* Directions
Extract the stretch of lines that starts at the line with "Task: Open the Office Assistant help icon" and ends at the last line of the data below. Give it exactly, without pictures.

* Information

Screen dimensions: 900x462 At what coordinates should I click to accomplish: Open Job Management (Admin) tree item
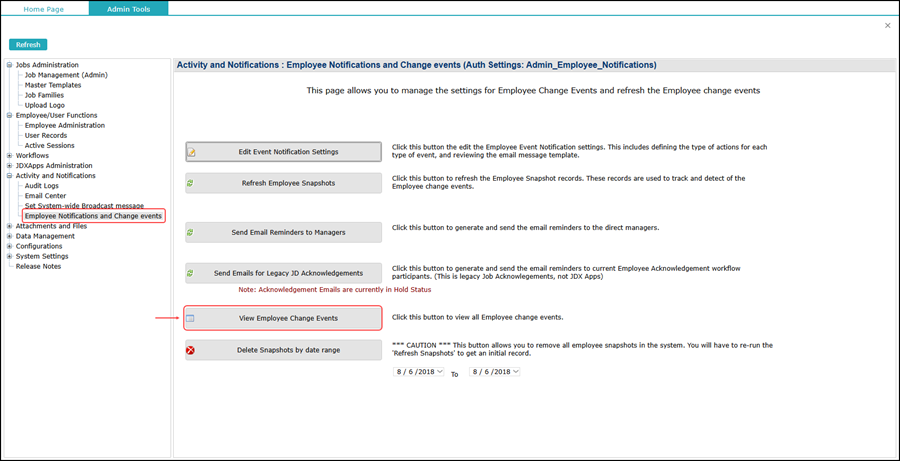tap(66, 75)

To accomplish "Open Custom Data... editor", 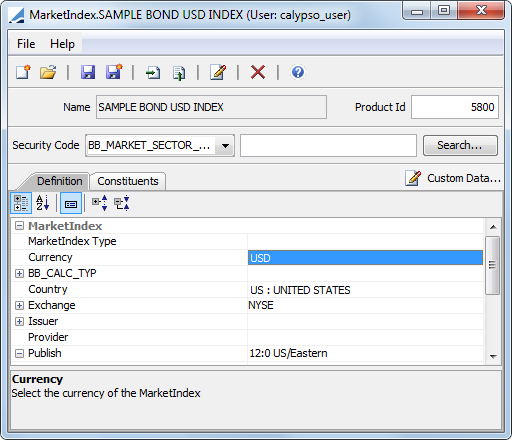I will [x=453, y=178].
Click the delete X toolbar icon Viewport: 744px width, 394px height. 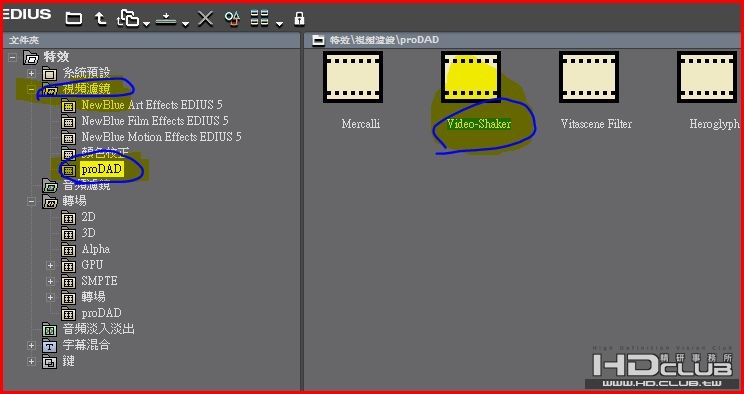(x=205, y=19)
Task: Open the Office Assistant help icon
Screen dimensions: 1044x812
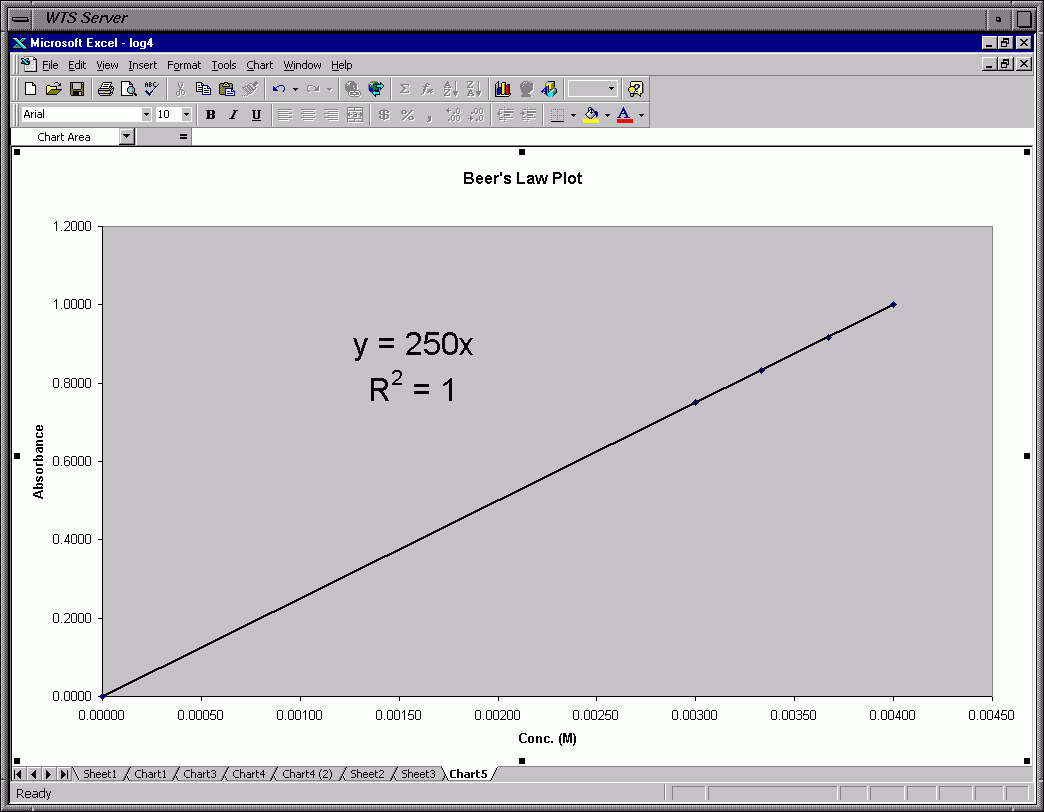Action: coord(635,89)
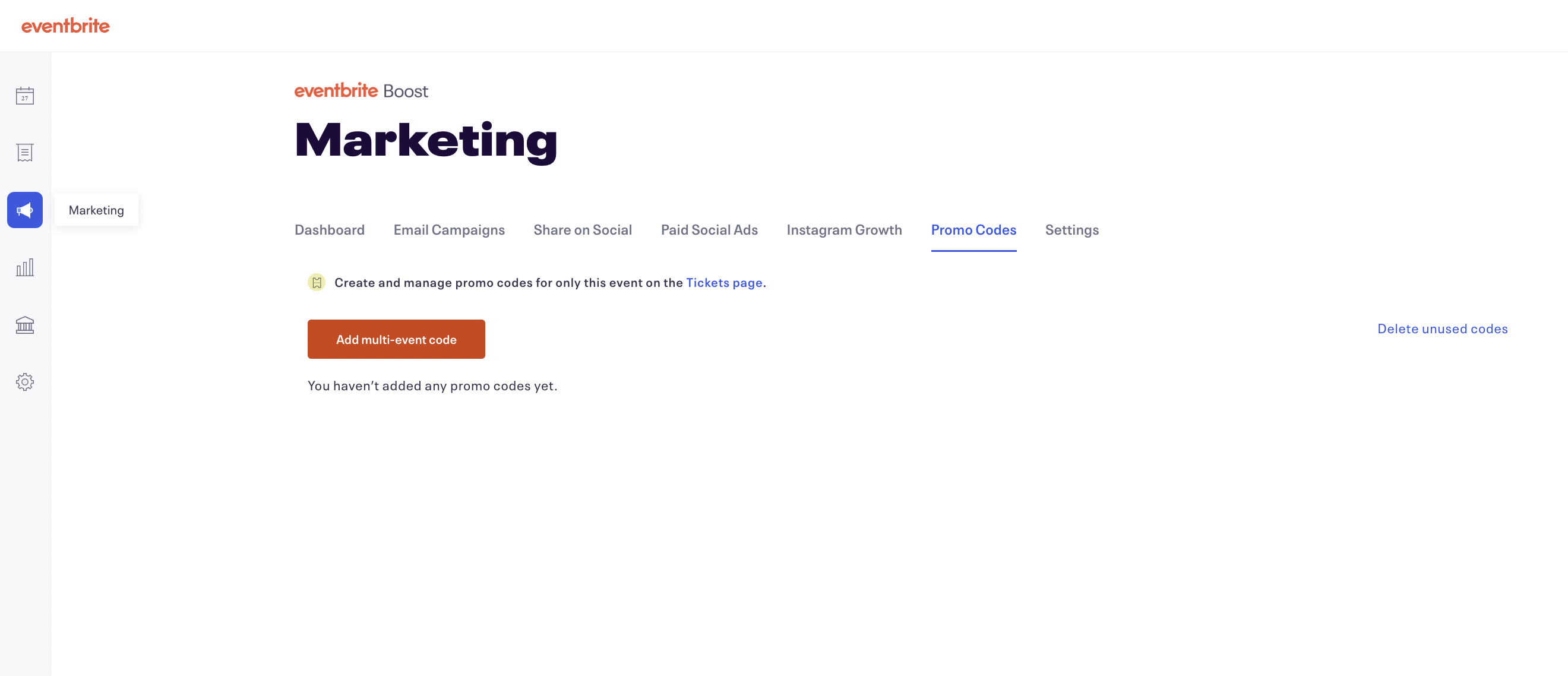1568x676 pixels.
Task: Open the Email Campaigns tab
Action: 448,230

* Result below
Task: Open the Office Assistant help icon
Screen dimensions: 1044x812
Action: coord(635,89)
1568x676 pixels.
Task: Open the Email Campaigns tab
Action: 448,230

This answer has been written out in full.